Okay, the big news – slow news day, after all – was that Manny Pangilinan apparently read from a plagiarized speech in front of the graduating class of the Ateneo.  Having nothing better to do, I tried to revise as much as I can from MVP’s speech – that apparently took weeks to prepare – in about an hour of outlining and typing.

Here goes nothing!  BTW: this is all just for the sake of practice.  I mean no harm, and I don’t intend to do harm, revising – or attempting to revise – Mr. Pangilinan’s speech.  Some bits and pieces thrown in, though.

*     *     *

Magandang hapon sa inyong lahat.  I want to thank Father Benjamin Nebres and the Ateneo community for the honor of this doctorate.  My congratulations also go to our Law School, for having 7 out of the 11-10 topnotchers in the recent Bar exams!

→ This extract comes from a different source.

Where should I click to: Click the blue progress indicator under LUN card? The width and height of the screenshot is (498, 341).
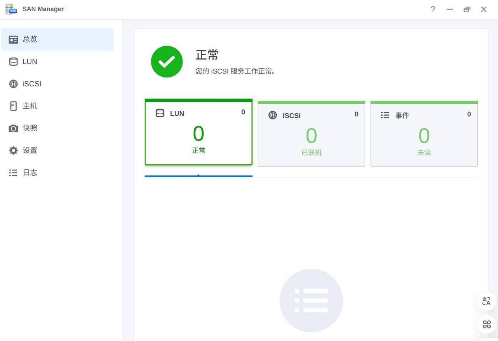[198, 176]
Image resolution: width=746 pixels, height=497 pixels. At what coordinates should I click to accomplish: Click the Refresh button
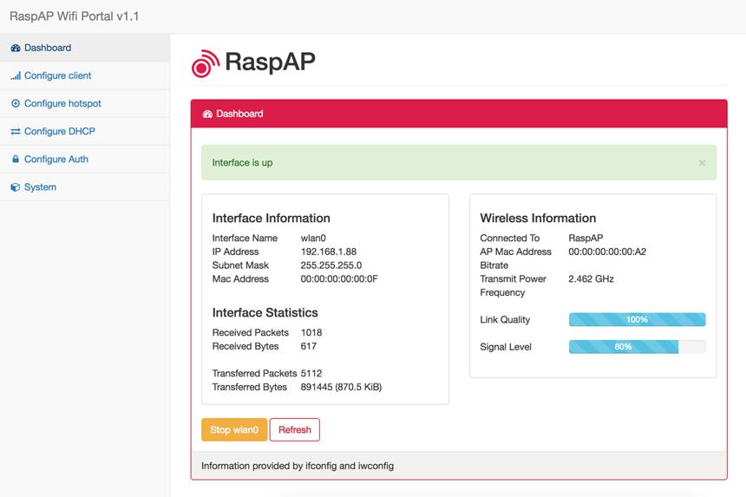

Father Nebres, Father Magadia, trustees, faculty and staff, parents and siblings, graduates of 2010, many congratulations. Thank you so much for this gift of fellowship with the sesquicentennial class. You’ve earned your diploma from a great learning institution, and you have every right to be proud. I have wracked my mind and heart with what I should say today.  It took me around an hour to ask someone to write this speech for me – and an hour for him to write about it – as I told him the story of my own graduation day 44 years ago.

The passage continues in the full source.